Kalshi, the U.S. prediction market platform that just won a lawsuit against its regulator, said its future depends on being able to list election betting contracts while there's still time before Americans cast their votes on Nov. 5.
In a court filing Sunday, the New York-based company pushed back against the Commodity Futures Trading Commission's emergency motion to bar it from listing such contracts for another 14 days. The motion is "meritless," Kalshi said, and granting it would cause "irreparable harm" to the company.
"That delay—which the agency would assuredly try to parlay into another, then another, until it is too late—would be devastating for Kalshi, which has staked its future on this litigation and these markets," the company told the U.S. District Court for the District of Columbia.

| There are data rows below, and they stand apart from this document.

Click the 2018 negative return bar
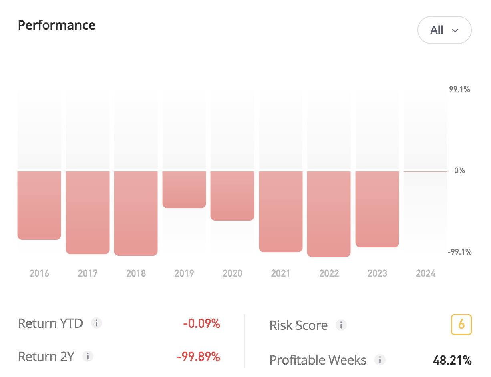Screen dimensions: 491x377 point(136,213)
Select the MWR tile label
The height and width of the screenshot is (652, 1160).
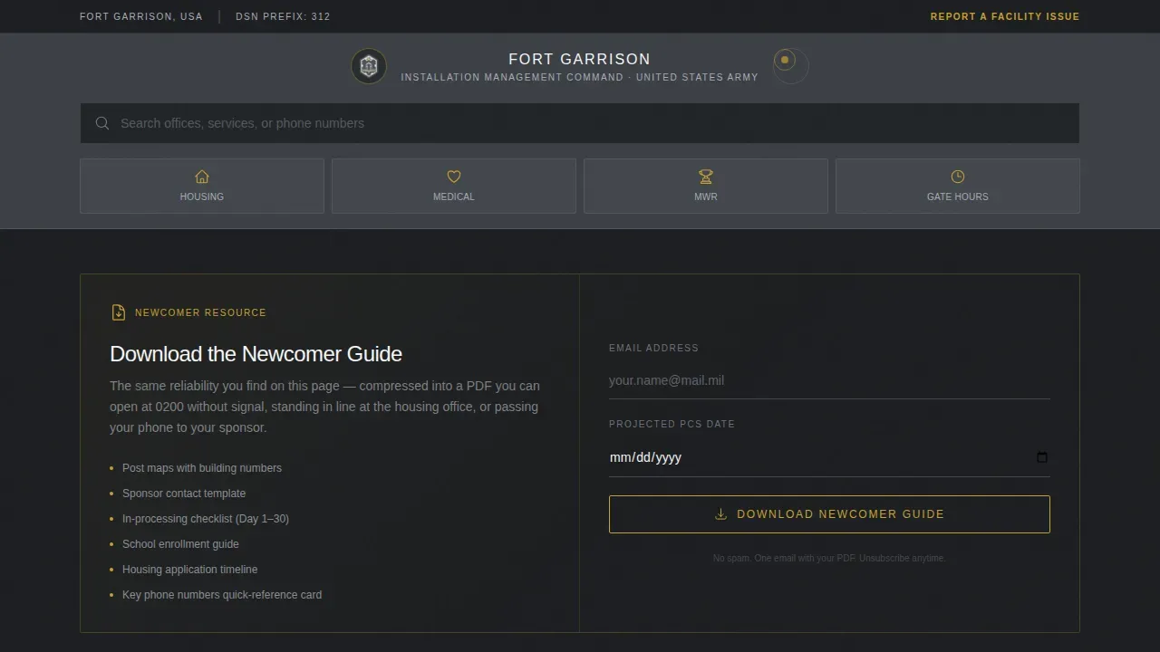point(706,197)
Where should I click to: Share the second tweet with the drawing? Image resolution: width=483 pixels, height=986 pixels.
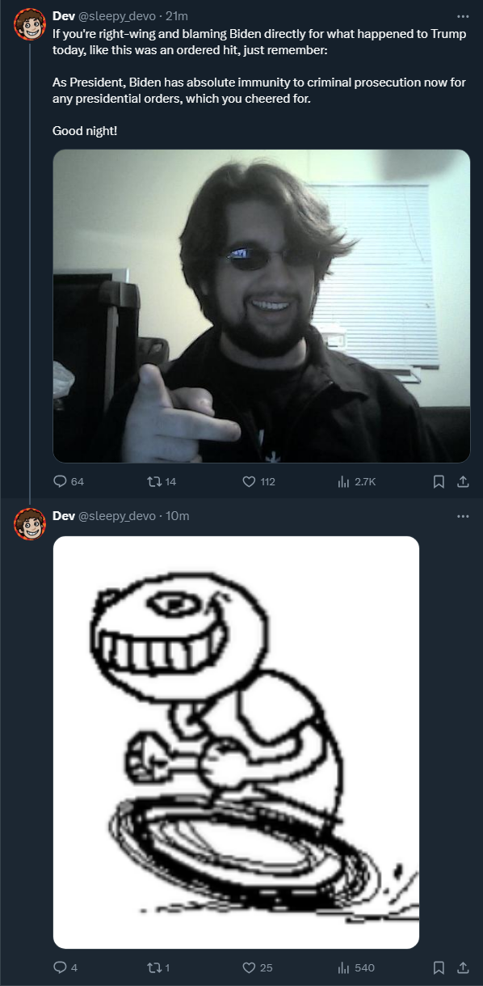[x=463, y=967]
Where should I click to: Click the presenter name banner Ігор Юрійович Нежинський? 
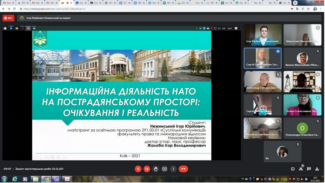tap(48, 18)
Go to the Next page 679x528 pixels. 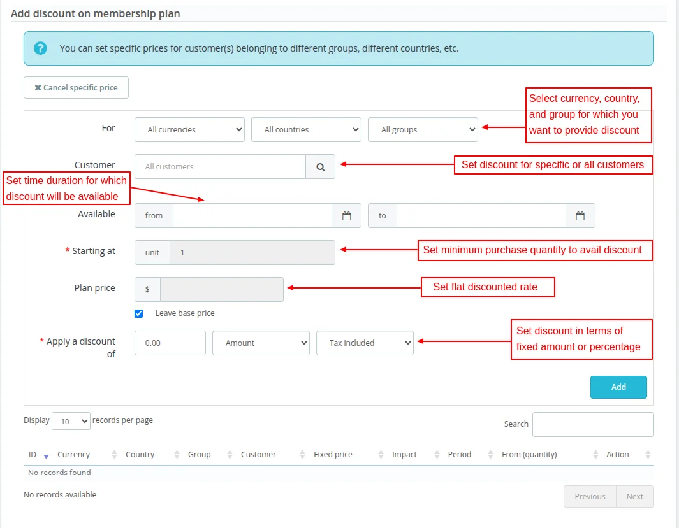click(x=634, y=497)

Last year, the CFTC forbade Kalshi from listing contracts on which party would control each house of Congress after the election. Such contracts, the agency said, would amount to unlawful gaming and would be "contrary to the public interest." Kalshi then sued, calling the regulator's decision "arbitrary [and] capricious."
In a ruling handed down Friday, Judge Jia M. Cobb sided with Kalshi but did not give her rationale, which she said she would spell out in a subsequent opinion. She did not say when that opinion would be published.

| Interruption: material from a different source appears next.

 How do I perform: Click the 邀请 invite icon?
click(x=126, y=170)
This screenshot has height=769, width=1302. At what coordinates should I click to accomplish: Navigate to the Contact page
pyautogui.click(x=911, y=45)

Kalshi triumphantly declared on its website: "We did it! U.S. election markets are coming to Kalshi."
Hours later, the CFTC filed its emergency motion asking Cobb to stay her order for 14 days following publication of the opinion. Without knowing her reasoning, the agency said, it can't figure out whether it should appeal the decision.
If granted, the stay would mean Kalshi wouldn't be allowed to list election markets until late September at the earliest. The company, which settles trades in U.S. dollars, has been locked out of this year's election betting boom.
"The Commission lost, fair and square, on the law," Kalshi said in its Sunday filing. "It should not be allowed to snatch a procedural victory from the jaws of defeat by running out the clock."
Kalshi is the only CFTC-regulated prediction market in the U.S. It lists contracts on a variety of events, ranging from whether U.S. students' test scores will improve or worsen to how high bitcoin will rise this year. (To be clear: Trades are settled in dollars.)
PredictIt, an older U.S. site that also settles bets in fiat, lists election contracts under a narrow regulatory exemption. Polymarket, this year's breakout success story in both prediction markets and cryptocurrency, is barred from doing business with U.S. residents under a settlement with the CFTC.
Even so, PredictIt and Polymarket have been "accumulating market share at the expense of law-abiding Kalshi," the company told the court Sunday.
"[A]s Kalshi has waited for the litigation process to run its course, unregulated operations like Polymarket have taken advantage of that time to dominate the market," Kalshi said. "Further delays may make it impossible for Kalshi to meaningfully compete in this space."
In friend-of-the-court briefs and comment letters on a related CFTC proposal, academics, investors, businesses and other parties have argued that election contracts provide ways to hedge risk and give the public valuable information for forecasting.
"The public has already been denied these benefits for over a year, while the CFTC’s unlawful order was in place," Kalshi said. "And with the election now fewer than 60 days away, there has never been a more important time for those benefits to materialize."
Meanwhile, Better Markets, a lobbying group that opposed Kalshi's plan, called the judge's Friday ruling in Kalshi's favor a "Dangerous Step Towards Allowing Gambling on U.S. Elections, Threatening Democracy and the Integrity of our Markets."